(Exercise aim) Go to the line holding "1176x512 pixels." in the data below and repeat it exactly, then each line after it up to and including the one holding "the Age input". Omit pictures.

(Supplied data)
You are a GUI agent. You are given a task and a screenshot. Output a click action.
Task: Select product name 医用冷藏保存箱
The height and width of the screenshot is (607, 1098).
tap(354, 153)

--

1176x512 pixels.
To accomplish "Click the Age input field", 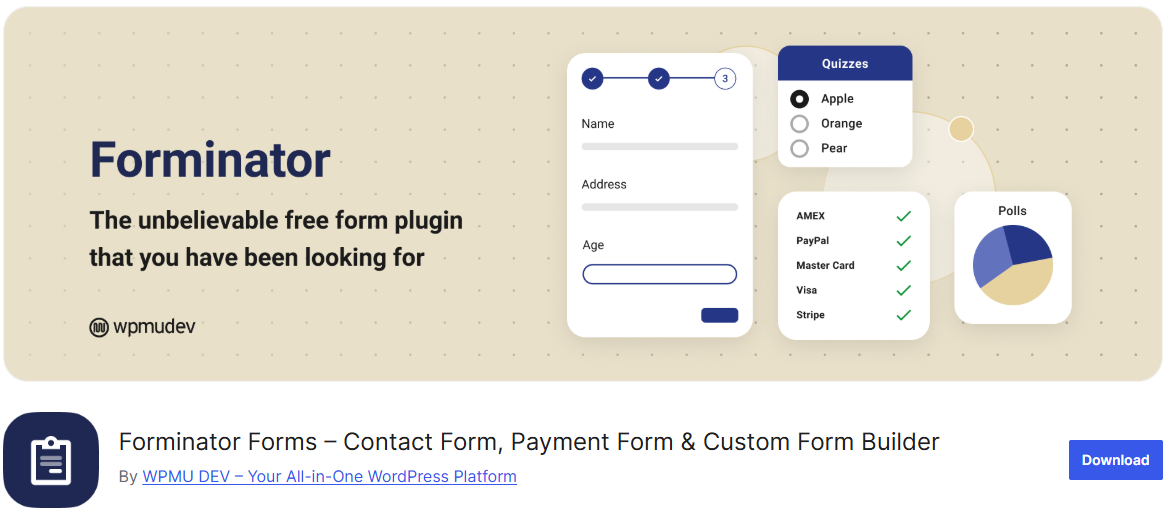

(Answer area)
1176x512 pixels.
To accomplish "Click the Age input field", 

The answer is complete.